■ What needs to be done
All of the data should be output character for character, except the pictures.

■ Supplied information
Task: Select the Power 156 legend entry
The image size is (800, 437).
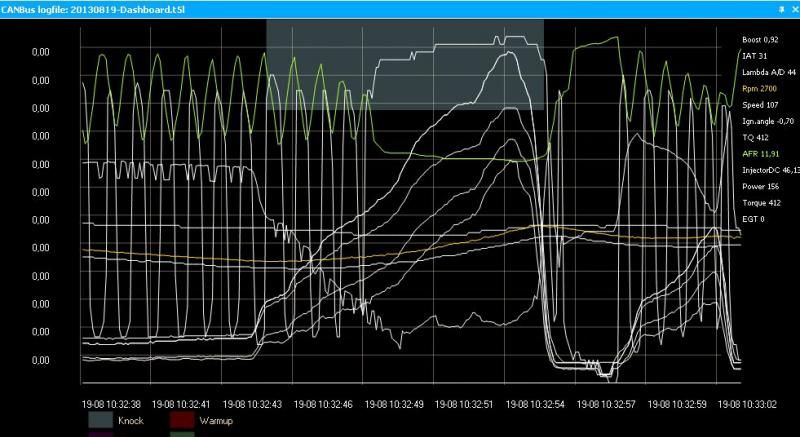Action: coord(759,186)
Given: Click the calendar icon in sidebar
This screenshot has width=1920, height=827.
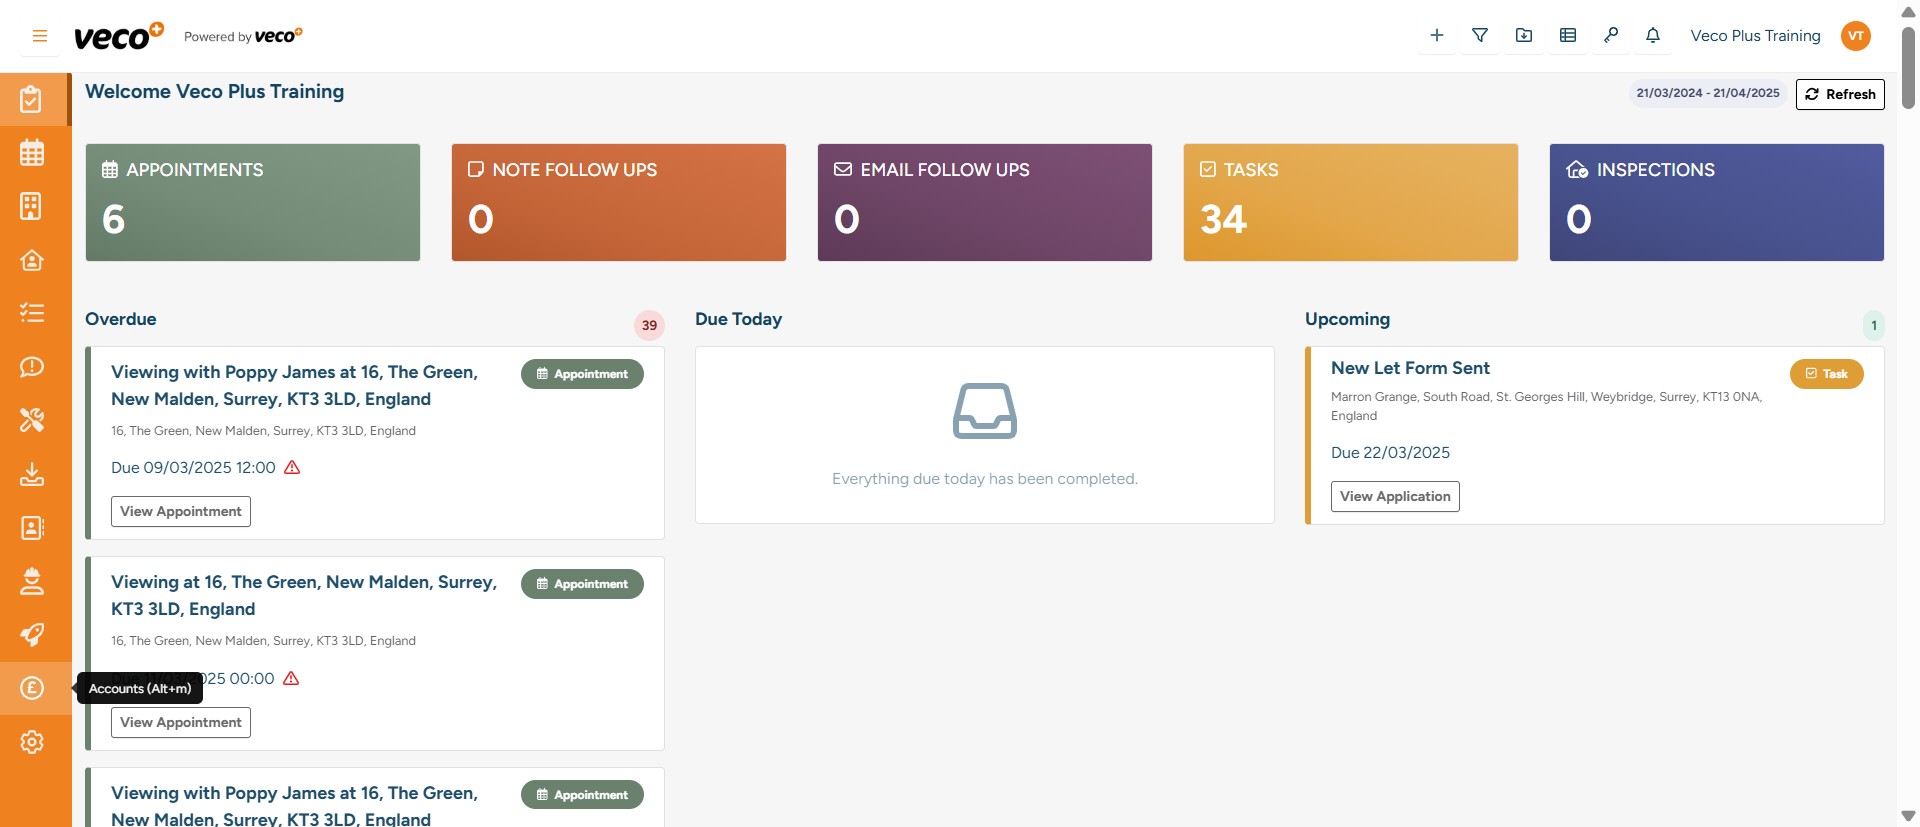Looking at the screenshot, I should (x=32, y=153).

■ Result below
Task: Select the Power 156 legend entry
The image size is (800, 437).
Action: coord(759,186)
Given: Click the calendar icon in sidebar
This screenshot has width=1920, height=827.
Looking at the screenshot, I should (x=32, y=153).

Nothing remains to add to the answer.